To add to my previous post: most of that demographic fits the national points teams. They do 40-ish contests a year. Some contests are double headers. There’s a contest on Saturday (the way it normally works) followed immediately by another on Sunday. This seems like a crazy amount of work, and it is. But in some parts of the country it’s the only way to get a decent number of contests in a season. In a place like KC, you can find multiple contests within a 2 hr drive every weekend during the season. In places farther out, you might have to drive 6-8 hrs to the 3-4 per year in that radius. So doing back to back contests the same weekend works out. The logistics of traveling on the circuit for multiple weeks at a time are pretty tough. You can’t haul 10 briskets, 20 pork butts, and a ton of slabs of ribs and chicken at a time, so you make deals with sponsors to have meat delivered to restaurant supply houses for pickup. Or you get a local BBQ supply store to hold some meat for you. The teams based in KC have an advantage with the central location. They can be home most of the time and pick contests based on if their rivals will be there. During mid summer, contests dry up around here so they may take vacations days and make a road trip and hit a few contests.

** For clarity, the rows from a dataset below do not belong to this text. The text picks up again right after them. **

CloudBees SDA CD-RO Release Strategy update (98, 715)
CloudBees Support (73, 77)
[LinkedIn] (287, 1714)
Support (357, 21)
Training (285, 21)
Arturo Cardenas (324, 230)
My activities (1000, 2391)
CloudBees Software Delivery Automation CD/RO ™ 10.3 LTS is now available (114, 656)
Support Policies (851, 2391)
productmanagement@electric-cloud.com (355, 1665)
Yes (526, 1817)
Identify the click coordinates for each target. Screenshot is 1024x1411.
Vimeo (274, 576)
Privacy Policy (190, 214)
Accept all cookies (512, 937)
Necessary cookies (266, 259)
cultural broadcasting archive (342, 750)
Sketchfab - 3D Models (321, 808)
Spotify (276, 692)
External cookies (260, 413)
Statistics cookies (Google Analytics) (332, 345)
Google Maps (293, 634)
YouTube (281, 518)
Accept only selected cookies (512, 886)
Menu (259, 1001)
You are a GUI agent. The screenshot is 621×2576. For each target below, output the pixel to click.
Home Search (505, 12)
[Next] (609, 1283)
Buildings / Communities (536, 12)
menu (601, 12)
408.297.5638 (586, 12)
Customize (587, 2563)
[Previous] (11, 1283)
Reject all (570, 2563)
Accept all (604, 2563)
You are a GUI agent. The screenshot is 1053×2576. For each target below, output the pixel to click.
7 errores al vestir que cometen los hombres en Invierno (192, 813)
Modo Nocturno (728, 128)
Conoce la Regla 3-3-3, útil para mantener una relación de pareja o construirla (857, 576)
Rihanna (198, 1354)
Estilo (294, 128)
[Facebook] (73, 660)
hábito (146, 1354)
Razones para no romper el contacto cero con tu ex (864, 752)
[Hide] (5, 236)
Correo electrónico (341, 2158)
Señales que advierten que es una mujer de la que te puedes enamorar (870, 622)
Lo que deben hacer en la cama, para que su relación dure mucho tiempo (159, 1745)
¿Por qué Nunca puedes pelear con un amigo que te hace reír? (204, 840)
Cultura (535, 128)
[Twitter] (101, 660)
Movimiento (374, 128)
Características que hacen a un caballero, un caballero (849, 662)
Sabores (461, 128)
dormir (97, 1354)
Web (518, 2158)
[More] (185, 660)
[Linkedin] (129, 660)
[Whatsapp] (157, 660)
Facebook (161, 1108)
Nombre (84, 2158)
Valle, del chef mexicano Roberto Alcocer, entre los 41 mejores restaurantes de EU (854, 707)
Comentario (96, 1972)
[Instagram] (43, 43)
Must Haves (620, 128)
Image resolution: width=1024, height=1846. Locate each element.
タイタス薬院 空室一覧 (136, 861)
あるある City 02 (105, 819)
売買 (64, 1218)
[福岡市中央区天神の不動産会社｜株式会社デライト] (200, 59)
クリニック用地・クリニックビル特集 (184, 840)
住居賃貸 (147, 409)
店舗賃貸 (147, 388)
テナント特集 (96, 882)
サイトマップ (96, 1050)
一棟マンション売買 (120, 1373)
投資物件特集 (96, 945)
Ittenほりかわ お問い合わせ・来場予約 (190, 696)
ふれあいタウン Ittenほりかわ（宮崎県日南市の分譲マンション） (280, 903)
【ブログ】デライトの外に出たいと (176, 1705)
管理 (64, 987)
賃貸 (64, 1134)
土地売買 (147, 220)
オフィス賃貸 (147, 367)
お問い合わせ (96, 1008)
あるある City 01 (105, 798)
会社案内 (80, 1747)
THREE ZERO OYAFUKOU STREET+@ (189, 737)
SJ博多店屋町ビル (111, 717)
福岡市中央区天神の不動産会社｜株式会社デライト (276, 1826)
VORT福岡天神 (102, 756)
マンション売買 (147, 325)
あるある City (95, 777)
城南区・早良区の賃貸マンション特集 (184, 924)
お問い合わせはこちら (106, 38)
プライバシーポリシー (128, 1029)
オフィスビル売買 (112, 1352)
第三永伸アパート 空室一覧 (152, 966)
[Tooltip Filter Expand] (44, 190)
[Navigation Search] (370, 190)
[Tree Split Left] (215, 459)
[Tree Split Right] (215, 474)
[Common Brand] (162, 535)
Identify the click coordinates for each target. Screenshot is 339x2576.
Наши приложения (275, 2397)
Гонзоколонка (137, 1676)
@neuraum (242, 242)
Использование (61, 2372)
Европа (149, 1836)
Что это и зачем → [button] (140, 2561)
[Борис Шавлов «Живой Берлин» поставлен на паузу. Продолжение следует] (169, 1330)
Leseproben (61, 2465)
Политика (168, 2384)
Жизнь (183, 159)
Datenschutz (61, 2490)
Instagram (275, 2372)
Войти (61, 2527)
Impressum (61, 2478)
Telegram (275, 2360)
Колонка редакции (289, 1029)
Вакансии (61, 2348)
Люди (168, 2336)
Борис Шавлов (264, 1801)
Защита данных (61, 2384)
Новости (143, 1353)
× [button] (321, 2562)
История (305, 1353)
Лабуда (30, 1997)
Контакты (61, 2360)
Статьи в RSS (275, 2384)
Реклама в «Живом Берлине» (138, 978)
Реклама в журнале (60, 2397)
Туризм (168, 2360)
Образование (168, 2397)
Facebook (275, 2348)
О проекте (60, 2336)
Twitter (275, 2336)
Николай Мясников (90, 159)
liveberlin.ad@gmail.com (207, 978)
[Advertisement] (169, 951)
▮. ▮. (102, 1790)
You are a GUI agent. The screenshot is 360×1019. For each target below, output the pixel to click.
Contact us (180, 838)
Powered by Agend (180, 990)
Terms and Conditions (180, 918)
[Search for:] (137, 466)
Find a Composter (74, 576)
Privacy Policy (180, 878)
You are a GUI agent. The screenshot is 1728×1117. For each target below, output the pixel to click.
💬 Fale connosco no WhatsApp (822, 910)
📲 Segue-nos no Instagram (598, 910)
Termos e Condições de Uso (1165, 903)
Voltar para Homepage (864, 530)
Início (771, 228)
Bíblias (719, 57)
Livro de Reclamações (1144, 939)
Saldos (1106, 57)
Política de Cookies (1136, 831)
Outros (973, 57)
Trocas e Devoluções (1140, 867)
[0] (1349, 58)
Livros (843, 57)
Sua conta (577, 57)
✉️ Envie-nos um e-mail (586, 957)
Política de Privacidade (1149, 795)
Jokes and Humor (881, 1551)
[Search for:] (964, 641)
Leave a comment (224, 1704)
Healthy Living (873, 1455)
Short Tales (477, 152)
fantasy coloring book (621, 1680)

I would say the majority of teams are like the one we had, we sort of retired from contests at the end of last year. Friends get together, pitch in with supplies, and do some contests nearby. Those teams, like ours, can beat the top teams in a category. But consistency wins contests. The top teams cook so often they have their process figured out. A “buddy” team might get a top finish in, say, chicken over the pros, but the pros will finish higher in the other three categories and get the big money.
It’s always fun to hear the awards and see the big boys go up to get a ribbon and check, then hear your team called next, or last, because you scored higher. A winning prize in a single category might get you $250-$500. But a top finish overall can be multiple thousands. After a few of those you start seeing their names on sauce and rub labels.
My bug guy even has his own line of rubs and sauces. He used to compete with some buddies, like me. Then he started mixing his own rubs and sauces, entering them in contests, and winning national awards. I use his stuff at home. I finally ran out so I need to call him back for my termite inspection and ant treatment and tell him to bring a couple jars of sauce and more bottles of rub.